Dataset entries
══════════

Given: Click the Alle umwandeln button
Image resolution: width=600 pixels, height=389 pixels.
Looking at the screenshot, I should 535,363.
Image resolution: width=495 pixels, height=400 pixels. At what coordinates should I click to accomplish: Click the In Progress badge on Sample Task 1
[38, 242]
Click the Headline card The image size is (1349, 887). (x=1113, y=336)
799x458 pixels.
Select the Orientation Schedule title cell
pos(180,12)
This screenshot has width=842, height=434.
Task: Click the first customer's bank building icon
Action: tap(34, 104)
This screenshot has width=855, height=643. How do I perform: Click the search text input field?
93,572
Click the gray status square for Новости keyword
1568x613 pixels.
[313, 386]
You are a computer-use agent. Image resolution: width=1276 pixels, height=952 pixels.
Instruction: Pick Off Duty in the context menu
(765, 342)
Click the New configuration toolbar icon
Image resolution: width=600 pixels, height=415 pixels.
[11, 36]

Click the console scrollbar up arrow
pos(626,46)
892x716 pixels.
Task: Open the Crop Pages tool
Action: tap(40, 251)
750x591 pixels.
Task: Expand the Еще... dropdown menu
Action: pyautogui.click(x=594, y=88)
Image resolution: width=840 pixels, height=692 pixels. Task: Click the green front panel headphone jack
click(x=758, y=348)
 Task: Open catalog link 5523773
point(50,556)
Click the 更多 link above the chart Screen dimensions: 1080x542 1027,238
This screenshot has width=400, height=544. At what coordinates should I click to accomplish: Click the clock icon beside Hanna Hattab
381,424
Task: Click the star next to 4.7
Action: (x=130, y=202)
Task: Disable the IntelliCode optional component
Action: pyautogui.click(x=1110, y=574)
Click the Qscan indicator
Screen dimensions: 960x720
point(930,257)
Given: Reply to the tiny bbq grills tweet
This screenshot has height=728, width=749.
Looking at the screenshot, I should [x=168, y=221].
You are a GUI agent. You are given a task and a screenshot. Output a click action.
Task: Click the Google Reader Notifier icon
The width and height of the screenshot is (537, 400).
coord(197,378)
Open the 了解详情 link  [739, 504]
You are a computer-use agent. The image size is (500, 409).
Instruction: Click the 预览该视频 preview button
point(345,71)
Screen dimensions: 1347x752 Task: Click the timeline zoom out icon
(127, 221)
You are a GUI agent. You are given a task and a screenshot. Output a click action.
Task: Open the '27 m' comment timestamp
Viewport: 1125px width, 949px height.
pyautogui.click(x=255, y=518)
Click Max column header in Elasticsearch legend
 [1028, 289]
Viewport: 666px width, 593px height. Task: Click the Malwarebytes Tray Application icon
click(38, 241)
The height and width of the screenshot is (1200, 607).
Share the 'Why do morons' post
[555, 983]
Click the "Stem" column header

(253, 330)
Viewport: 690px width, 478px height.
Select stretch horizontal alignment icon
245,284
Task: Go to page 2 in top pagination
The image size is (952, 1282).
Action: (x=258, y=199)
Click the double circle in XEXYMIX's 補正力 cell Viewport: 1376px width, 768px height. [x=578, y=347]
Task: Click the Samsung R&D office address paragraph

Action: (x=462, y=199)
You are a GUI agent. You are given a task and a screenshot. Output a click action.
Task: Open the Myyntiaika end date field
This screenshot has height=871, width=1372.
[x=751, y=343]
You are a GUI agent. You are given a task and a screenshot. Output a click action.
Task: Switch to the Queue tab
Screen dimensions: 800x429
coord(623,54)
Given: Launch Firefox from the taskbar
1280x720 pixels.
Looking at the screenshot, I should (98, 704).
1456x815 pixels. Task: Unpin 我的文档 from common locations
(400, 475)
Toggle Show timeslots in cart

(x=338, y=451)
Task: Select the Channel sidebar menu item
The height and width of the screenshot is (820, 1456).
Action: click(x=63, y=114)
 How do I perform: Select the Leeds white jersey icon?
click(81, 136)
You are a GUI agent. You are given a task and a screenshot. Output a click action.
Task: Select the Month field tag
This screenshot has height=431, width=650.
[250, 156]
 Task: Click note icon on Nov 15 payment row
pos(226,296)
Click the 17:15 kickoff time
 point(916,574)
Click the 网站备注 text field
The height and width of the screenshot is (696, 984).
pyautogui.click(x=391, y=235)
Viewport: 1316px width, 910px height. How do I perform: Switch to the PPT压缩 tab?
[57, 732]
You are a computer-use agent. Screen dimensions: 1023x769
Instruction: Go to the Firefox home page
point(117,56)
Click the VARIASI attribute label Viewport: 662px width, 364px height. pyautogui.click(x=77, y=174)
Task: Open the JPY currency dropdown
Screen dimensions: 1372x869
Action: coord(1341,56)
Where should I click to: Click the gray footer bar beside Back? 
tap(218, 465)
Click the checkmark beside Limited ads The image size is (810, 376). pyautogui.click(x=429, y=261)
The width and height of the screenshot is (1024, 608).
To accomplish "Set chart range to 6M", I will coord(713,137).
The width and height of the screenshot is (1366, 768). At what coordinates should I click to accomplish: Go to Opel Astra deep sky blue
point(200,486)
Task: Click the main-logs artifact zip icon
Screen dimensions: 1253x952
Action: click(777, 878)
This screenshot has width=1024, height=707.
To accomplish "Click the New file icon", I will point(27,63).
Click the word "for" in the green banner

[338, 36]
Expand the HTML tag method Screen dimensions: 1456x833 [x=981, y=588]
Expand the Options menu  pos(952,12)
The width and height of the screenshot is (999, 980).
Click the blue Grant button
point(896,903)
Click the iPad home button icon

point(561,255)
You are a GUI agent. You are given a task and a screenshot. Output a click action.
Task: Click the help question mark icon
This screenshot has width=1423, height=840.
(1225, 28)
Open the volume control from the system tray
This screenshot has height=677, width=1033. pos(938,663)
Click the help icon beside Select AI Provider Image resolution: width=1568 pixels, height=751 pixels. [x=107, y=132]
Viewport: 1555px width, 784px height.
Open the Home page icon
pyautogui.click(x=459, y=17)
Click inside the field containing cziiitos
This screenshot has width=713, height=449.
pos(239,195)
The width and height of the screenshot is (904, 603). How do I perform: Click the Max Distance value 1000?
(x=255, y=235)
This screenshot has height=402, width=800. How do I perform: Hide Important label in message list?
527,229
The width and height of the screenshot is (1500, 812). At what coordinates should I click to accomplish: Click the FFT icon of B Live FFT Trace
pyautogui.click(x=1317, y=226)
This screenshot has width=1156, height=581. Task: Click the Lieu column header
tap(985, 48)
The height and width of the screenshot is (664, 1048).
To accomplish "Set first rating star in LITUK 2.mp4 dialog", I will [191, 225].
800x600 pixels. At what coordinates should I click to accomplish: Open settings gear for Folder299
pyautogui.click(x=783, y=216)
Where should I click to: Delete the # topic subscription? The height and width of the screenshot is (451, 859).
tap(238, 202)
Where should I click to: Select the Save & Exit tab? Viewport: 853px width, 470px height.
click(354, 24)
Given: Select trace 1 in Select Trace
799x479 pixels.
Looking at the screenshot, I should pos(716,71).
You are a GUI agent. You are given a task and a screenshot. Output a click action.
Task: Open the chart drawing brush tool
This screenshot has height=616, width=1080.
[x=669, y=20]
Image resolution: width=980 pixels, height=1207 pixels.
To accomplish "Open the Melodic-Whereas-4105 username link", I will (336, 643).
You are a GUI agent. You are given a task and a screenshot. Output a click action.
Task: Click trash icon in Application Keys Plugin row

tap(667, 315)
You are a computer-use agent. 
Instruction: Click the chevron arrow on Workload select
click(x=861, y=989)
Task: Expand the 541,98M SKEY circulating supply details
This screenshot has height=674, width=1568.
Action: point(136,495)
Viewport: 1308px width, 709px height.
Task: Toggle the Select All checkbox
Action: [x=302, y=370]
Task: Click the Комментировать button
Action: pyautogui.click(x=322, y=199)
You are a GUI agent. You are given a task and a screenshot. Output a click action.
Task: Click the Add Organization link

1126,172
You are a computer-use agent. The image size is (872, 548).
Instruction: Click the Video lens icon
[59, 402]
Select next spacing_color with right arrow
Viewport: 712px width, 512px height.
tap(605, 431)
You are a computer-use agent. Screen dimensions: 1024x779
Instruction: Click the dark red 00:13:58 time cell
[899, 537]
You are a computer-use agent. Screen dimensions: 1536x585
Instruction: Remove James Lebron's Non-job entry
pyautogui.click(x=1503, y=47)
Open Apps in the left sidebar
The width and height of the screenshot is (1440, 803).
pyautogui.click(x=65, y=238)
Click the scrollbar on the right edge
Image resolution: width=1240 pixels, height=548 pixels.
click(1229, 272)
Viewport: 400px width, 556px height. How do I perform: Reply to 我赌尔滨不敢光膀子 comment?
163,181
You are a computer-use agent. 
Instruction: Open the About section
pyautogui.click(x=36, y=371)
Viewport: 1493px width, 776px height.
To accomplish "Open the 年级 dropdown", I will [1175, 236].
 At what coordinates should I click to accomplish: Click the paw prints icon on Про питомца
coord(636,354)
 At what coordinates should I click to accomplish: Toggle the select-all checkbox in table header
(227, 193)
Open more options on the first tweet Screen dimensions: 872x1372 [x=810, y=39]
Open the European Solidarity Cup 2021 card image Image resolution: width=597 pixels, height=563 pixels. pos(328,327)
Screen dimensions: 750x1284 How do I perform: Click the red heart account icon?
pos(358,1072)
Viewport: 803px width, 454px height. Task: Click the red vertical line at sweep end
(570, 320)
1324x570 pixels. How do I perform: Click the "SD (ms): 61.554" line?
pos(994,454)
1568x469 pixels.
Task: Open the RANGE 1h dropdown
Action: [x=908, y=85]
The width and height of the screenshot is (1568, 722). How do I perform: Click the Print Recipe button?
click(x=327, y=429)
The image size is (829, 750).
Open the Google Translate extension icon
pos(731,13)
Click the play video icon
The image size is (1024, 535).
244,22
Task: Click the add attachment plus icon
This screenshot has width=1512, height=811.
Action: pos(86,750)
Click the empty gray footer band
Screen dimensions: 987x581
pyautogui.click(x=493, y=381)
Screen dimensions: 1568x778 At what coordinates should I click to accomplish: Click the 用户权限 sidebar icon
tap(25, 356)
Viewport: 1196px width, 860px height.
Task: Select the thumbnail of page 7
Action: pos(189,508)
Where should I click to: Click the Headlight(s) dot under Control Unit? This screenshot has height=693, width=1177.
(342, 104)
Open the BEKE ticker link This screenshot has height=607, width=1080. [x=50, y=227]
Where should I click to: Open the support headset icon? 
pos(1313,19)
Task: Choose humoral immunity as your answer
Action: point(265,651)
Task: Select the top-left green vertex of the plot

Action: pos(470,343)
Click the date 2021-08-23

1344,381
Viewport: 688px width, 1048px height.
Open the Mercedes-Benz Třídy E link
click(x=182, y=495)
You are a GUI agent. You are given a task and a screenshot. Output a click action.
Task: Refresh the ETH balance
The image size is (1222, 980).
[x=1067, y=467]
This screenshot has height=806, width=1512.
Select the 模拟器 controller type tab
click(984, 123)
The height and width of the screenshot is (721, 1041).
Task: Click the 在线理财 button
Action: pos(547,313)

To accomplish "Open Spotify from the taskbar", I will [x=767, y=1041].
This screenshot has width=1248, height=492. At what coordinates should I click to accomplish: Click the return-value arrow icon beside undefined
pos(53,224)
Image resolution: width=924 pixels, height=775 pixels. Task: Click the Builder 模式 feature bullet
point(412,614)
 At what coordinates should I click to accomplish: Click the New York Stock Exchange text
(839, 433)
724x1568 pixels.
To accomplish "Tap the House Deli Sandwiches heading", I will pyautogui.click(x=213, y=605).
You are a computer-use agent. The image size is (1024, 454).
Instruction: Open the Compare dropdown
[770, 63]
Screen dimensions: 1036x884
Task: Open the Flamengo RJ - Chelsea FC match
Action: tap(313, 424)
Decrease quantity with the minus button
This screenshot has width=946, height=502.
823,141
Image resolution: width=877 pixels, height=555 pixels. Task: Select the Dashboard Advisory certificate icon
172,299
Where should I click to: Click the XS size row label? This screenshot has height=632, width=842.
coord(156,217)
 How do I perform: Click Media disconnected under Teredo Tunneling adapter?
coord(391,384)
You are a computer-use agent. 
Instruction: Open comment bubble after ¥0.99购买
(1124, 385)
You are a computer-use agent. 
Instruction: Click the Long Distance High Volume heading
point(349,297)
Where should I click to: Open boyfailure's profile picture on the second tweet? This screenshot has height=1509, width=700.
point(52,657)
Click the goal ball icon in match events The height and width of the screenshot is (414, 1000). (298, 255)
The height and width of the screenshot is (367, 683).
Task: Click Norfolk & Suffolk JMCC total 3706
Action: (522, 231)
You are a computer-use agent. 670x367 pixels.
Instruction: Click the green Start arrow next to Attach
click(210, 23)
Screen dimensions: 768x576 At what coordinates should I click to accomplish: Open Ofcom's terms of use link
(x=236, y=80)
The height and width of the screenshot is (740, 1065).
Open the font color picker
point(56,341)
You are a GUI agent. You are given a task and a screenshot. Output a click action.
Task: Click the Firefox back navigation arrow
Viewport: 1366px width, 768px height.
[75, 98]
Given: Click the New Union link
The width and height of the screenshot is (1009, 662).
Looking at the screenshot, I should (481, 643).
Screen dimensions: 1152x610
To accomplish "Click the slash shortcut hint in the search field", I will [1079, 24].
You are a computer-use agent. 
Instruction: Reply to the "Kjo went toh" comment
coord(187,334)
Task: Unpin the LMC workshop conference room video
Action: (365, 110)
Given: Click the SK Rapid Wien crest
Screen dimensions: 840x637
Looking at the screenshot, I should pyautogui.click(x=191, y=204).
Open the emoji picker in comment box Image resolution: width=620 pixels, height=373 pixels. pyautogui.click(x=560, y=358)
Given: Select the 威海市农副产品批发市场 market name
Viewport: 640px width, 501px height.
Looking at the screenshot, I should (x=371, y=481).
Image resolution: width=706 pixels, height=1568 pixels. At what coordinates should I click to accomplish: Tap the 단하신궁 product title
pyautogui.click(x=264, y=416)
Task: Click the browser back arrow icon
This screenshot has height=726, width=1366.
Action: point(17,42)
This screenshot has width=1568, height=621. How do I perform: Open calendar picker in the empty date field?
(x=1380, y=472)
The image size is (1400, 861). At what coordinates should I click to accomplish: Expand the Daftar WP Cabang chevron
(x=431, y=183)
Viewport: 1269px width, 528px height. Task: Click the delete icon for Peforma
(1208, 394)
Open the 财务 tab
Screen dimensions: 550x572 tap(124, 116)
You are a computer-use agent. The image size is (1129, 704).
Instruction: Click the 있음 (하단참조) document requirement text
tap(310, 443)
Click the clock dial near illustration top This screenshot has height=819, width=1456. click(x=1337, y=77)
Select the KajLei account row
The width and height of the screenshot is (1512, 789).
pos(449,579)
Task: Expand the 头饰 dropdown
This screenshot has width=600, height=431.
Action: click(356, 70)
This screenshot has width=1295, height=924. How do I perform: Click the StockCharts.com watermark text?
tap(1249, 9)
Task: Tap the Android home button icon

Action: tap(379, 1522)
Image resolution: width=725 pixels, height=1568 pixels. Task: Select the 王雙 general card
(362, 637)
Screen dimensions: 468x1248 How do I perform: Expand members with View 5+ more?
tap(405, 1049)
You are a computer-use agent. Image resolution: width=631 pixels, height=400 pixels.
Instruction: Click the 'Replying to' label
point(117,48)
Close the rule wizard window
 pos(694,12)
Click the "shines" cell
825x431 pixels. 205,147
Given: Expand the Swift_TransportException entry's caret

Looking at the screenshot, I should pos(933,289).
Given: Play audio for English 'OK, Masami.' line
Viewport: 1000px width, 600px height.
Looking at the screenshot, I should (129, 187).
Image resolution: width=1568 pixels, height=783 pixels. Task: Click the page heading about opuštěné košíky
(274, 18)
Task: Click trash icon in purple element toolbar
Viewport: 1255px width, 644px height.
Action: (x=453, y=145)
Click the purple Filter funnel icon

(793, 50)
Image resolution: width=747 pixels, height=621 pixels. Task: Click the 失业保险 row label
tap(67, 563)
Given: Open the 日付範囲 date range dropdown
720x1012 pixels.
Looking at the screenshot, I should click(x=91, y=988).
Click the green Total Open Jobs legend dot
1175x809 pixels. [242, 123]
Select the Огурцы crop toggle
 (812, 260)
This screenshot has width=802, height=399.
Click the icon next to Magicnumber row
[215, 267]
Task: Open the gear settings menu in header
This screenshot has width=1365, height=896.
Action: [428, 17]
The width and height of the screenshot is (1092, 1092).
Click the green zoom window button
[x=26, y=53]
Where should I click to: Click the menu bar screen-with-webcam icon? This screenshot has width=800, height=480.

══════════

-- PROBLEM --
Take every line from the records above that has the word "help" and copy it.

-- SOLUTION FOR THIS TASK --
Task: Click the help question mark icon
Click the help icon beside Select AI Provider Image resolution: width=1568 pixels, height=751 pixels. [x=107, y=132]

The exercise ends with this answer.